- Verilen metin -
* * * *
Türkiye’de yaşanmakta olan hiper-yoksulluk yaratmış olduğu bunalım gençliği kaygıya, geleceksizliğe ve mutsuzluğa sürüklüyor. Gittikçe derinleşen yoksullaşma, gençlik üzerinde de bir karanlık gibi her geçen gün çöküyor. Milyonlarca öğrenci; açlıkla, yoksullukla, stresle, gelecek kaygısıyla, barınma sorunuyla, niteliksiz eğitim vb. sorunlarla boğuşmak zorunda kalıyor. Yoksulluğun hızlı artışı milyonlarca genç kuşak için hayatı gittikçe dayanılamaz hale getirdi. Geleceğe dair umutlar; torpille, işsizlikle ve daha birçok sebeple yitiriliyor. 

 

Neoliberalizm ile beraber bireyciliğin, bencilliğin öne çıkması acımasız ve rekabetin daha hakim olduğu bir toplum yarattı. Bunun genç topluma yansıması; kaygı bozukluğu, umutsuzluk, kendi kurtuluşunun aramanın yarattığı çıkmaz oldu. Bu karanlık tablo öğrencilerde bir karamsarlığa yol açmaktadır. Yaşanan karamsarlığın bir başka yansıması da kampüslerde yaygın olarak uyuşturucu kullanılması. Sistem eliyle de yürütülen bu uyuşturucu ticareti üniversiteleri kuşatan faşist yapılar aracılığı ile de yapılıyor. İktidar ortağı olmanın getirdiği özgüven ve cezasızlık politikalarıyla beraber ülkenin her alanına nüfuz eden bu faşist çete yapılanmaları, kampüslerde gençliğin önündeki en büyük engellerden biridir. Üzerinde oluşan baskıyla beraber genç nesiller iç sıkıntısıyla bedenine zarar verme, intihar eğilimi veya geçici bir rahatlama, mutluluk sağlayan(!) uyuşturucu tuzağına düştü. Uyuşturucunun devlet eliyle her mahalleye, her okula sokulması kolay erişilebilir hale getirdi. Üniversite kampüslerinde faşist hareketin güçlü olması, bu durumu tetikleyen bir olgu haline getirdi. Örgütsüz ve bilinçsiz olan gençliğin uyuşturucunun pençesine takılması zor olmadı. Gençliği kapitalizm ile mücadeleden alıkoymak isteyen egemen sınıf uyuşturucu maddeleri de bir paravan araç olarak kullanıyor.
* * * *
- Veri kümesi içeriği -

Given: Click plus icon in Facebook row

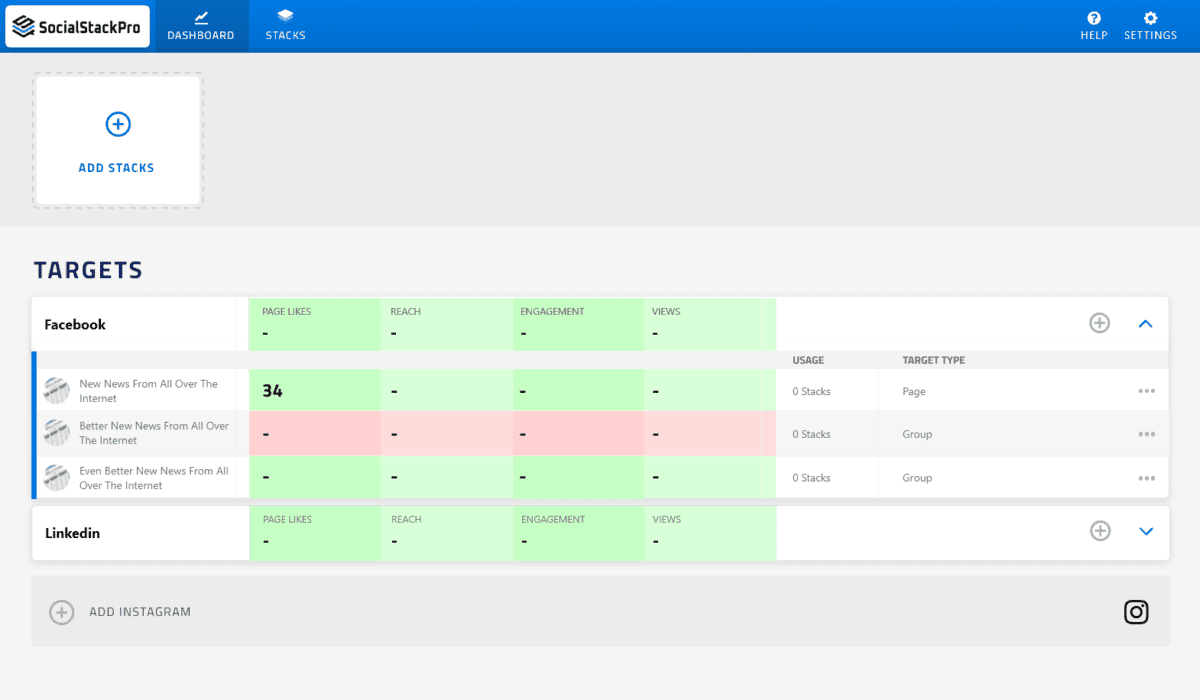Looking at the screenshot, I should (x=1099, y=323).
* * * *
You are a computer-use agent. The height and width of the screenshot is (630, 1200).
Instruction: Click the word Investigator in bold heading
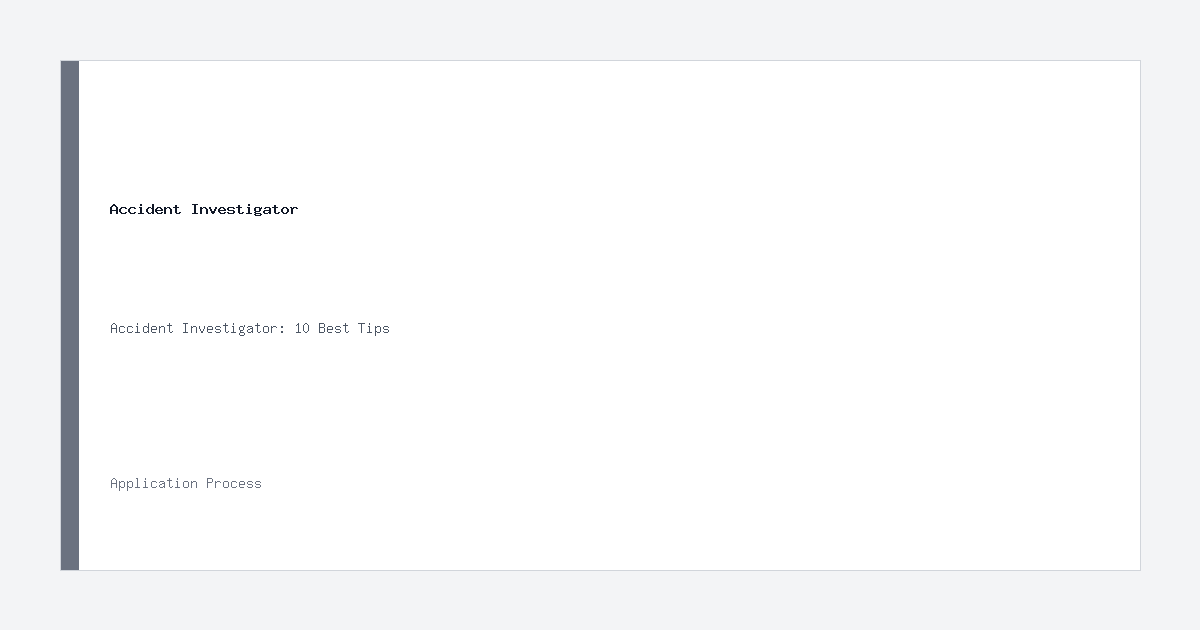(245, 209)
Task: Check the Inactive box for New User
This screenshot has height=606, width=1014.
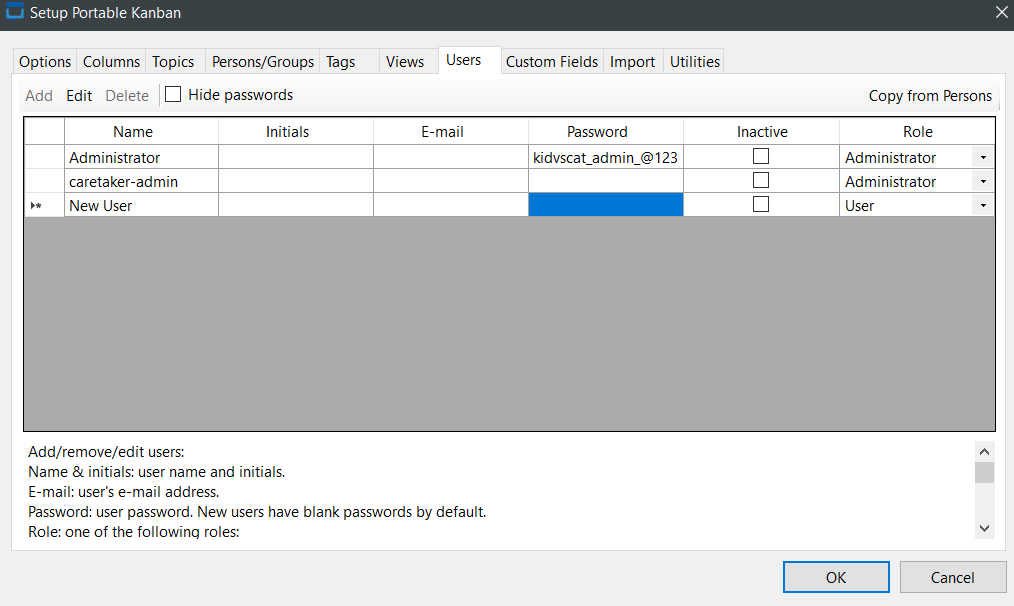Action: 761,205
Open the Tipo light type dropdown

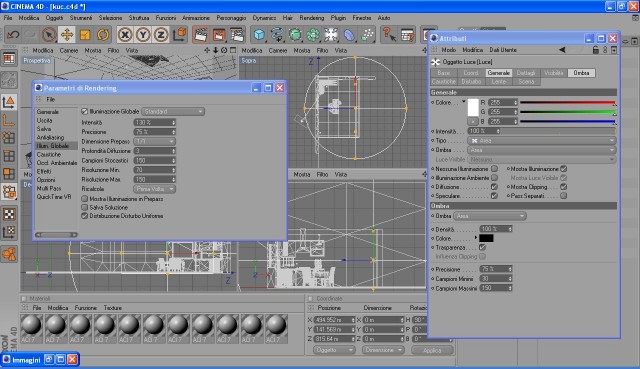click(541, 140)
* * * *
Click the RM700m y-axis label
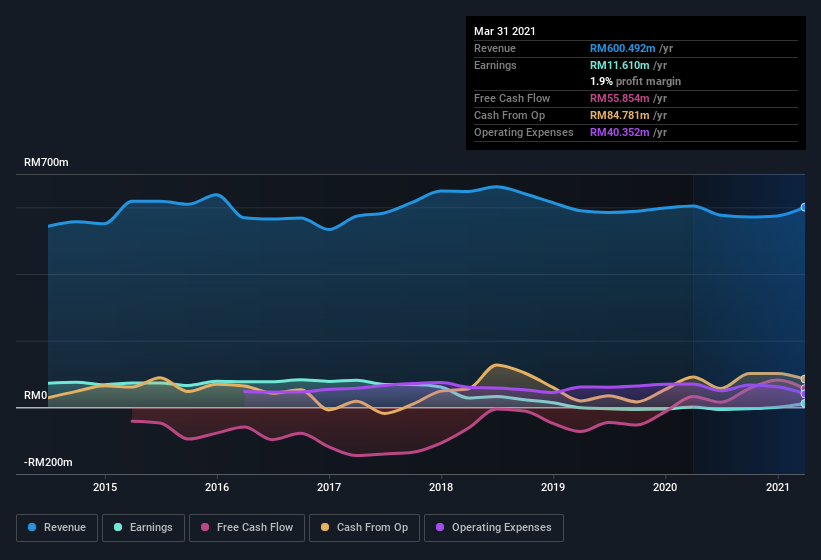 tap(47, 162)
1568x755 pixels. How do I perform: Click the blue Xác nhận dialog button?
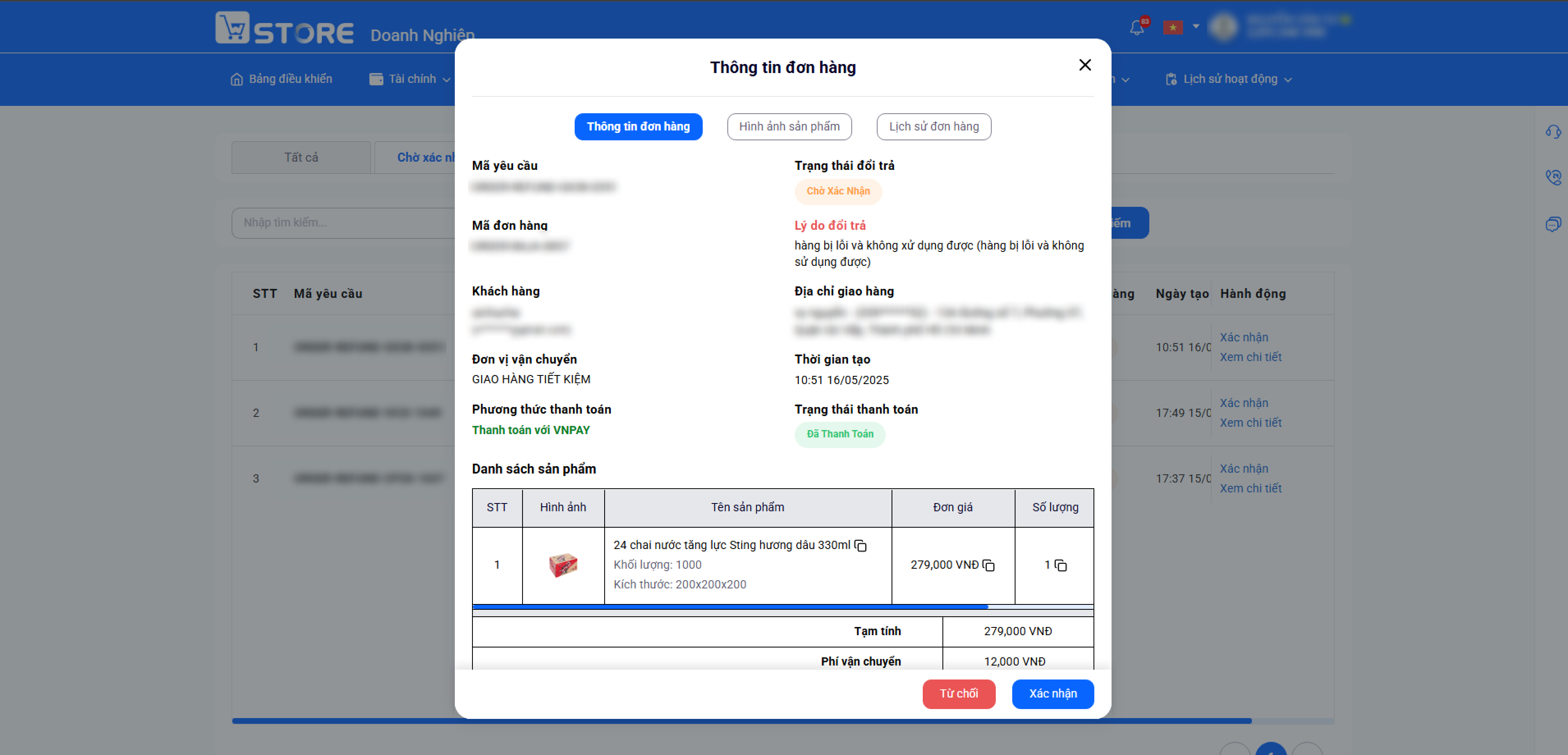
* * * *
- Görev amacı -
Gençlikteki yoksulluk ve uyuşturucu sorununu anlatan metni, son cümlesinden sonrasını yazarak sürdürün.

- Görevin çıktısı -
 

Burada sözü geçtiğimiz günlerde sosyal medyada süren uyuşturucu ile ilgili tartışmalara getirmekte fayda var. Uyuşturucu meselesini bireysel özgürlük olarak gören, legal olmasını savunan soldan (?) bir bakış açısına prim vermek uyuşturucun toplumsal etkilerini genç kuşaklara verdiği zararı – egemenlerin işine gelecek şekilde – görmezden gelmek manasına gelmektedir. Uyuşturucu konusuna bakış açımız mutlak bir uyuşturucu karşıtlığıdır.

 

Kendi geleceğinden bir umut ışığı görmeyen gençler, bu geleceksizliğin değişimine dair bir inanç beslememektedir. Gençlik kampüsleri aşarak hayatın her alanında örgütlü sosyalist mücadelenin içinde olduğunda bu karamsar ve yozlaşmış tablonun esamesi okunmayacaktır.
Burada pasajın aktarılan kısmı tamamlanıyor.